_What this task involves_: Wherever the string "computer" appears in the entries below, return the line that holds it.

_Extracted data entries_:
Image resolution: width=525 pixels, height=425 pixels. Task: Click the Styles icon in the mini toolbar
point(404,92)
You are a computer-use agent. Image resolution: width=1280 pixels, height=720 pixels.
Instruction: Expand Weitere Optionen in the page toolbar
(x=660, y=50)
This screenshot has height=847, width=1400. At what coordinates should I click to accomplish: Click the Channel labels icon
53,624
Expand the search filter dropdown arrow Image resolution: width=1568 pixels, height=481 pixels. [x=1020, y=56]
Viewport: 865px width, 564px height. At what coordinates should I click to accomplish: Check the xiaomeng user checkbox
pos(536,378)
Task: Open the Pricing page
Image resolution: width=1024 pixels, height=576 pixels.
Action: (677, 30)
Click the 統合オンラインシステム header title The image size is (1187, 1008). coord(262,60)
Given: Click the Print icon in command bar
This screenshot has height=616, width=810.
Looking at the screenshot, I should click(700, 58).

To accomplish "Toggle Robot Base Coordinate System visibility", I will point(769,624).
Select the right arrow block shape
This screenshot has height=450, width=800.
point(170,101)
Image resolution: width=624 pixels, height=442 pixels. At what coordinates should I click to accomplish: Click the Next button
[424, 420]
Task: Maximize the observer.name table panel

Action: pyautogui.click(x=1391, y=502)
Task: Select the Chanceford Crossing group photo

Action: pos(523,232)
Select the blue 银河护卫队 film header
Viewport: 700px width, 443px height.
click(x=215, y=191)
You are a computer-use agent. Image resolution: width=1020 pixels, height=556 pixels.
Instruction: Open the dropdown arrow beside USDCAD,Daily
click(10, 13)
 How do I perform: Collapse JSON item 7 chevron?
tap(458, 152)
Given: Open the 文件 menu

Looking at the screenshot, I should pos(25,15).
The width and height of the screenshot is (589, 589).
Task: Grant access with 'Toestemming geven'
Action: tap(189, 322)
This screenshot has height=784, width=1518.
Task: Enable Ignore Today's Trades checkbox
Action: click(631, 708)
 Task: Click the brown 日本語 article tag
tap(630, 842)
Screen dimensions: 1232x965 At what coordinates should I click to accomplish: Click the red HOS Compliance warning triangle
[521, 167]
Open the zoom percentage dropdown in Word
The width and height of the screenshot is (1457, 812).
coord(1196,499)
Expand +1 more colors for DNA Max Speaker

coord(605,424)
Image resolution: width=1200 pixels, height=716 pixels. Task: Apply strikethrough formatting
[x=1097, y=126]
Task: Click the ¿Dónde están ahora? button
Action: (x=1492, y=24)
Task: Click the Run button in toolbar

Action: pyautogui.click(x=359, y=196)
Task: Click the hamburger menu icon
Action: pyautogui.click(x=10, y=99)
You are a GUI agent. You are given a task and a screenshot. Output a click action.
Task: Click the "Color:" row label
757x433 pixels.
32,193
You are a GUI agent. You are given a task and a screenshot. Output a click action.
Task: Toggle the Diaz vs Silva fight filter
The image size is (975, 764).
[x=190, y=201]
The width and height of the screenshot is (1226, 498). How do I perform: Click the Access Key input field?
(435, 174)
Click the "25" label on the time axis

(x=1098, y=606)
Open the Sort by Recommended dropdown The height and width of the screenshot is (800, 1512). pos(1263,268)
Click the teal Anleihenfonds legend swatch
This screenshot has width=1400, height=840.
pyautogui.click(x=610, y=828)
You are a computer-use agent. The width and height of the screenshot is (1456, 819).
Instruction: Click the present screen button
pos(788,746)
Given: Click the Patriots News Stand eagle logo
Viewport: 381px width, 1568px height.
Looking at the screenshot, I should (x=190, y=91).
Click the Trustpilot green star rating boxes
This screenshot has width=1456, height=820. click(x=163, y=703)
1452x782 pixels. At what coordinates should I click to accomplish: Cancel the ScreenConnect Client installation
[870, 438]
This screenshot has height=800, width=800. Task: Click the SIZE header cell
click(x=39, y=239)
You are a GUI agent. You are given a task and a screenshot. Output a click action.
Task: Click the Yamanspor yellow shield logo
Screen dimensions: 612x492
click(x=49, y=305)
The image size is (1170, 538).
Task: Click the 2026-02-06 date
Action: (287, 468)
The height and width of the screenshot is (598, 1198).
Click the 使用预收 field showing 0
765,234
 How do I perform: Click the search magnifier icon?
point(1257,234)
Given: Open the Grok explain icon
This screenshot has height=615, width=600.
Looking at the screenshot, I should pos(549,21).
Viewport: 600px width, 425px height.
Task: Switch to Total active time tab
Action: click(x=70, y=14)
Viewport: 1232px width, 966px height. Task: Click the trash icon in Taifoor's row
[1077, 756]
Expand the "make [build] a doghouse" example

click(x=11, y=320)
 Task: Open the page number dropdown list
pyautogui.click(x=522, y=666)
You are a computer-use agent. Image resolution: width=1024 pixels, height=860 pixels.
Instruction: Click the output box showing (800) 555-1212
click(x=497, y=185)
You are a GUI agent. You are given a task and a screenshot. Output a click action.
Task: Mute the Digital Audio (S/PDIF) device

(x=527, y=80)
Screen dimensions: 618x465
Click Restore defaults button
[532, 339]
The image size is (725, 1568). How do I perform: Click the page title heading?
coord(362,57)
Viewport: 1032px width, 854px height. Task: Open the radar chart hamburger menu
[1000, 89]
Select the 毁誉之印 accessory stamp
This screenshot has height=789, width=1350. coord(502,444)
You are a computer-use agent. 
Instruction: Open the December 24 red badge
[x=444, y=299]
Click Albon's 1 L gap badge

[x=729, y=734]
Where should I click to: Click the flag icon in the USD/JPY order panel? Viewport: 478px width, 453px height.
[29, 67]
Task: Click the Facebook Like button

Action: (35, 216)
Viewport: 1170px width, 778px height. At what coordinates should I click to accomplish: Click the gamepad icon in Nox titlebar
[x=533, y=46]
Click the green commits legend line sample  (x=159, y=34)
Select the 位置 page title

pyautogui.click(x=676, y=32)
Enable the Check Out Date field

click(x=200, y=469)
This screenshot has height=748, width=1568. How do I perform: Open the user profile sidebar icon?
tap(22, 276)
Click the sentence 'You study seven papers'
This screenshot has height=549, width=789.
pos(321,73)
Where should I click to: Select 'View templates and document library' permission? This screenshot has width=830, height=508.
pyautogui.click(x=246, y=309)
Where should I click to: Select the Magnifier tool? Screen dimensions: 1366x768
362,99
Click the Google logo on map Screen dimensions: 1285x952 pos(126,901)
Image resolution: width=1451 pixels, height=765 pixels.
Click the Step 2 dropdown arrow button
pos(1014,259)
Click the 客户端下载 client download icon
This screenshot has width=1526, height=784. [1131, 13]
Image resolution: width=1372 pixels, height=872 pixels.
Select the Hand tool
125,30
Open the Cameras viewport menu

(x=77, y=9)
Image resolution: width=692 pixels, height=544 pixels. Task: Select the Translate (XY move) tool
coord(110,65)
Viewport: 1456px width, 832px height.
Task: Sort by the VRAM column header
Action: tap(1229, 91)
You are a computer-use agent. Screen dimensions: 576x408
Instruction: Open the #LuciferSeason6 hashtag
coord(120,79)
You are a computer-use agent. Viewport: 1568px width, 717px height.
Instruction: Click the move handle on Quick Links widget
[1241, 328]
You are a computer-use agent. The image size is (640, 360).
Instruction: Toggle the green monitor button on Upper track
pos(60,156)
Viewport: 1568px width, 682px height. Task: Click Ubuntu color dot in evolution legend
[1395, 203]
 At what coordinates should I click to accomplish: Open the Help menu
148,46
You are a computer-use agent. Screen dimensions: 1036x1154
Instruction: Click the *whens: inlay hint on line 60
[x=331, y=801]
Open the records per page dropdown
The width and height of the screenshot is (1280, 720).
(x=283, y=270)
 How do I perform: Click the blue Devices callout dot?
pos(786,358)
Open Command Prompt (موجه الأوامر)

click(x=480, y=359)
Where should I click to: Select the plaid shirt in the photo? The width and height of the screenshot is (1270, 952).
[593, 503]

_Response to the task_:
You are a computer-use agent. Image resolution: width=1280 pixels, height=720 pixels.
You are a computer-use agent. Image resolution: width=1020 pixels, height=556 pixels.
You are a computer-use agent. The width and height of the screenshot is (1456, 819).
You are a computer-use agent. Image resolution: width=1024 pixels, height=860 pixels.
You are a computer-use agent. 
You are a computer-use agent. Screen dimensions: 576x408
You are a computer-use agent. Viewport: 1568px width, 717px height.
You are a computer-use agent. The image size is (640, 360).
You are a computer-use agent. Screen dimensions: 1036x1154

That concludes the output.